Strange Interlude (1932)
Release Date: December 30,1932
Directed by: Robert Z. Leonard
Available on DVD through The Warner Brothers Archive Collection
Gable is Dr. Ned Darrell, who has fallen in love with Nina Leeds (Shearer), a free-spirited young woman who is mourning the loss of her love in World War I. Also in love with her are family friend Charlie (Morgan) and Sam (Kirkland), a friend of her deceased boyfriend. Sam proposes to Nina and even though she is still heartbroken, she accepts and decides to move on with her life. Right after their marriage, Sam’s mother (May Robson) tells Nina that she and Sam must never have a child because insanity runs rampant in Sam’s father’s side of the family. She recommends that Nina give Sam a child fathered by another man to keep him happy and never let him know the truth. Devastated by the news, Nina turns to Ned for advice and Ned agrees that she must give Sam a child to make him happy. Ned volunteers to sire the child and soon they are in a passionate affair behind Sam’s back. A boy is born to Nina and Sam never suspects that the child is not his. Jealous Charlie watches this all unfold, pining for Nina all the while. Years pass and Nina and Ned constantly struggle with their love for each other and whether or not to tell Sam the truth.
Movie Classic magazine, September 1932:
I’m proud to inform you that, no matter how “Strange Interlude” affects you, you will not forget it. It’s an experience you’ll talk about, after you untangle your emotions. They have pared down the five hours of Eugene O’Neill’s stage play to two hours on the screen–but the story of his frustrated heroine and the effect of her steadily mounting tragedy on those whose lives are bound up with hers is till there in all its emotional intensity. Norma Shearer, as Nina, loses her crispness and touches greatness; Clark Gable, as Dr, Darrell, her lover, is newly, intensely sensitive; Alexander Kirkland, as Sam, her husband, is convincingly harmless; Ralph Morgan, as Marsden, the sharp, old-maidish friend, is bitingly amusing. Their changes from youth to old age will amaze you; the way in which their inner thoughts are revealed will fascinate you. there was never another picture like this!
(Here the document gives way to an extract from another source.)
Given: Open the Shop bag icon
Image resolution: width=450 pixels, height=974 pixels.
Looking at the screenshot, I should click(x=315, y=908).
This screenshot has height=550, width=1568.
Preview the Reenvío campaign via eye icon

Photoplay magazine, September 1932:
Not as rollicking or thrilling film entertainment is this picture given the place of honor among the month’s productions. But Photoplay goes on record as keenly appreciating the courage and ability of Louis B. Mayer and Irving Thalberg, its producers, and must point out the significance of this contribution to screen art. We have been reading a lot of criticism from screen reviewers. This picture is a devastating answer. Get behind this picture, you highbrow critics, or holr your peace. See this picturem, fans, and do your bit to encourage men who dare to spend a fortune to produce such a radical departure from screen fare.
Eugene O’Neill is the Pooh-Bah of theatrical intellectuals. The story of “Strange Interlude” is a morbid one, deficient in the action of the medium into which it is wonderfully transalated. It is a tale of a nurotic woman and her three lovers, from youth to old age. Its pace is tedious at times. Its adaptation, direction and acting are superb. Its novelty is the utterance of unspoken thoughts, a technical and at times confusing device, but intensely interesting.
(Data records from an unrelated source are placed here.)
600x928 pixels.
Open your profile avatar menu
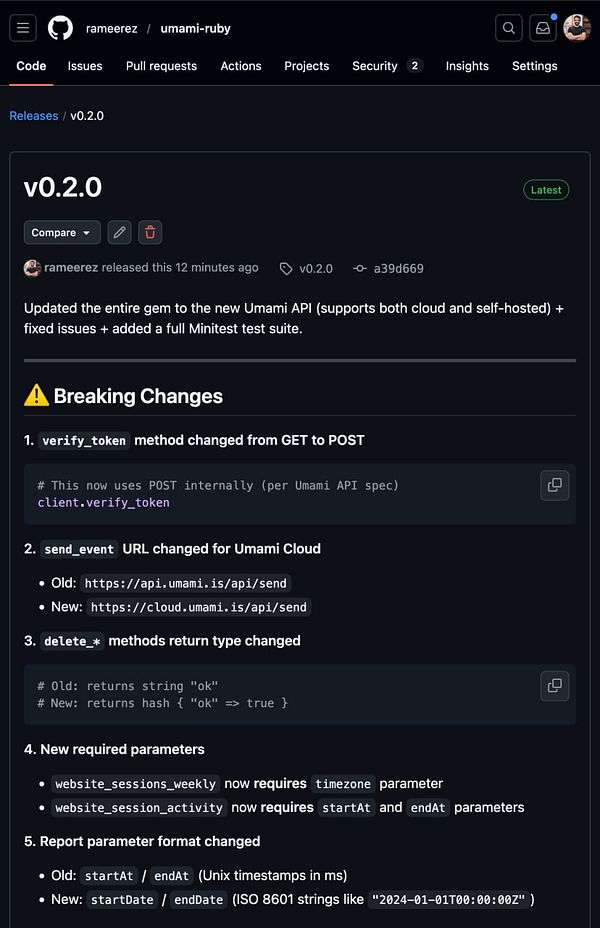(x=576, y=28)
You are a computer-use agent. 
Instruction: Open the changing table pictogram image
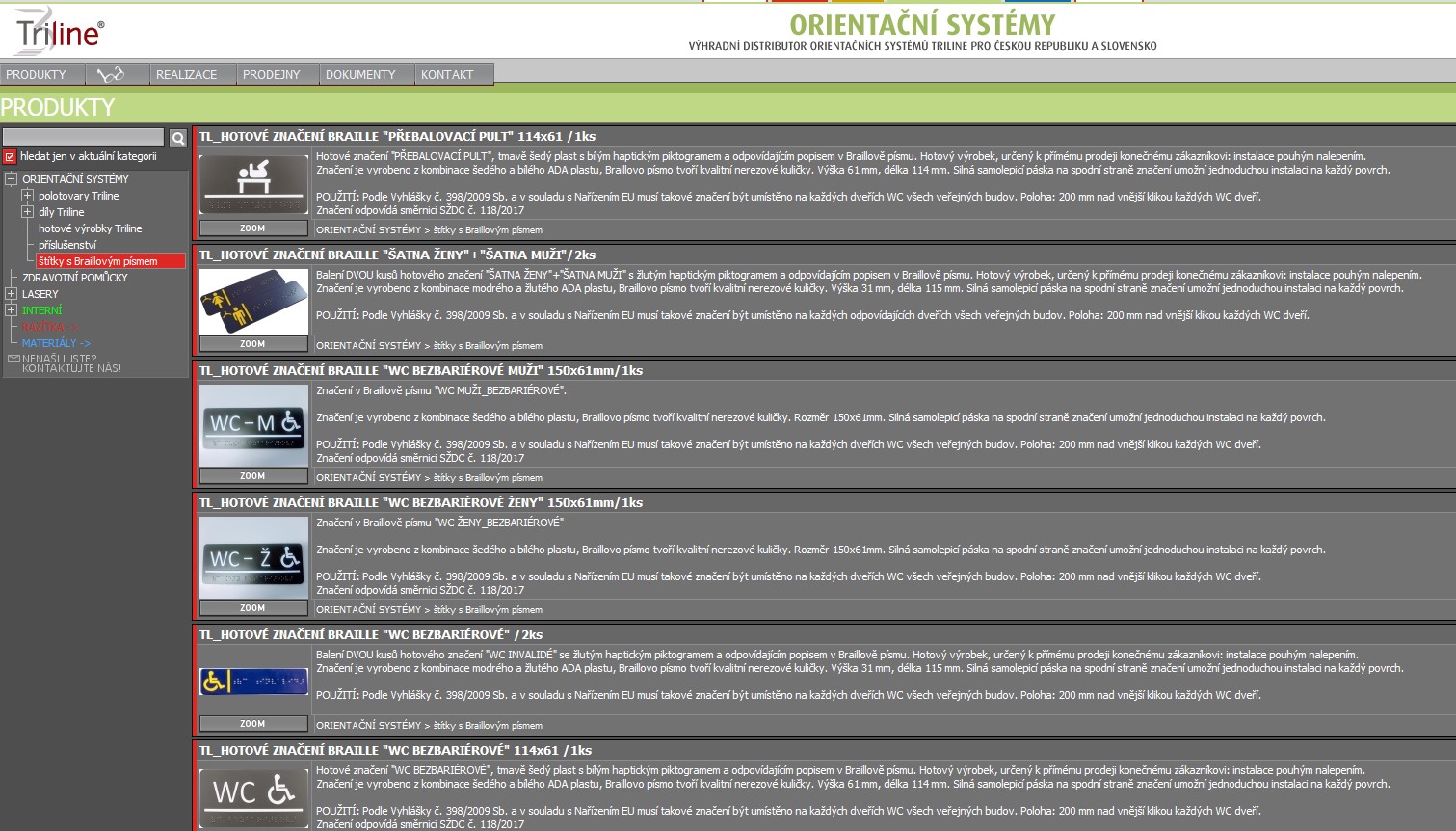tap(253, 182)
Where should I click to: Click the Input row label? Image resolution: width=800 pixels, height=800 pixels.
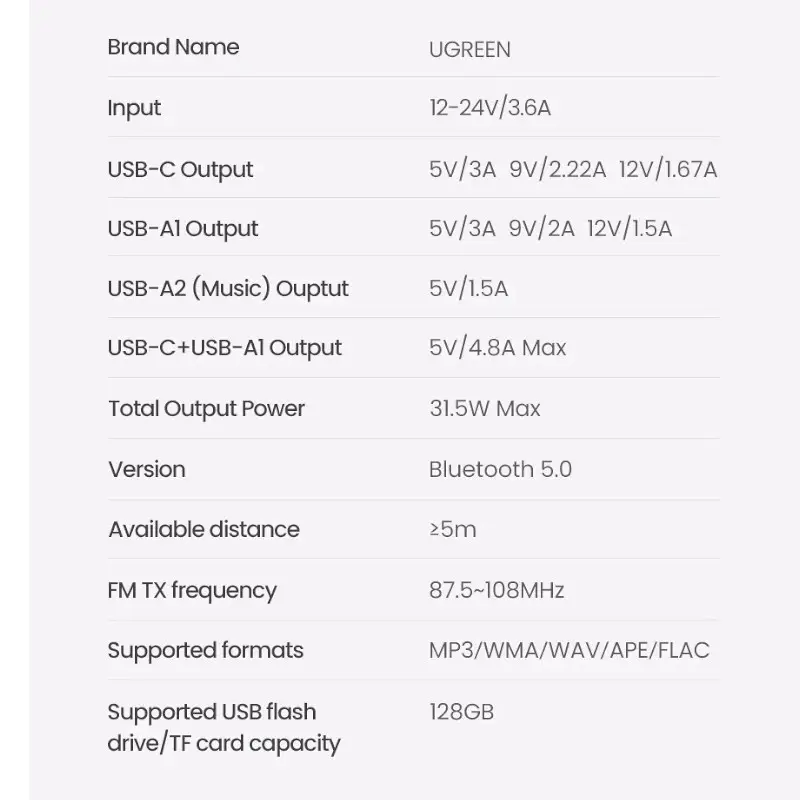click(x=134, y=108)
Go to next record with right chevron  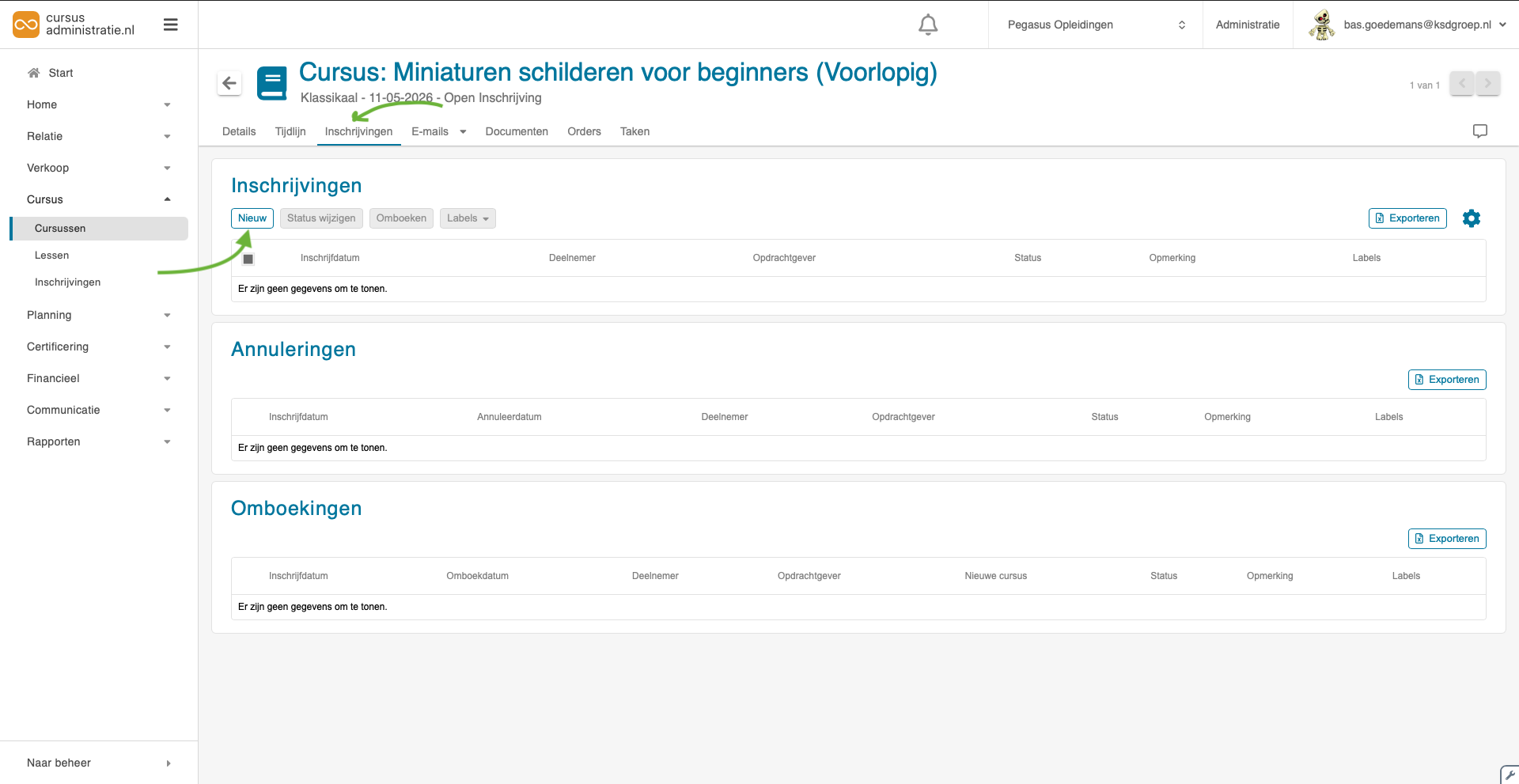click(x=1487, y=83)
Norma Shearer here takes her place among the great artists of her day. Clark gable does his finest technical screen work as he ages over a period of forty years. Ralph Morgan, Alexander Kirkland and Robert Young share honors.
Photoplay magazine, February 1933:
From a technical standpoint–the most daring picture ever produced. Imagine Eugene O’Neill’s analytical play in movies! The utterance of unspoken thoughts makes the film both novel and interesting. Norma Shearer and Clark Gable astonishingly good. (Sept.)
“Certainly, Nina.” first line
“I couldn’t share a woman–even with a ghost.”
“You must admit that these triangular scenes are to say the least humiliating.”
“You’re simply letting your romantic imagination run away with you.”
“I couldn’t forget you. Other women only made me love you more. It was always you in my arms.”
“To kill happiness is a worse murder than taking life.”
“You can’t experiment or meddle with human lives. But if you do, you have to have the courage to follow through.”
“See here, son, there are things a man of honor doesn’t tell anyone. Not even his mother and father.”
“Both our lives have been pretty futile, Nina.”
“Goodbye, Nina.” last line
Behind the Scenes:
Based on the popular Pulitzer Prize-winning play by Eugene O’Neill, Strange Interlude is different from most pre-code melodramas in that the viewer gets to hear the characters’ thoughts, told in voice-overs while the actors stand there with funny looks on their faces. The effect was much more successful on stage when the thoughts were told as side monologues.
MGM studio head Irving Thalberg (also Shearer’s husband) personally supervised the production of this film. Gable felt uneasy having Thalberg on the set–especially while he was filming love scenes with Shearer, who never wore any underwear.
This is the first Gable film to feature him with a mustache, although it was a fake one applied by the makeup department to make him look older.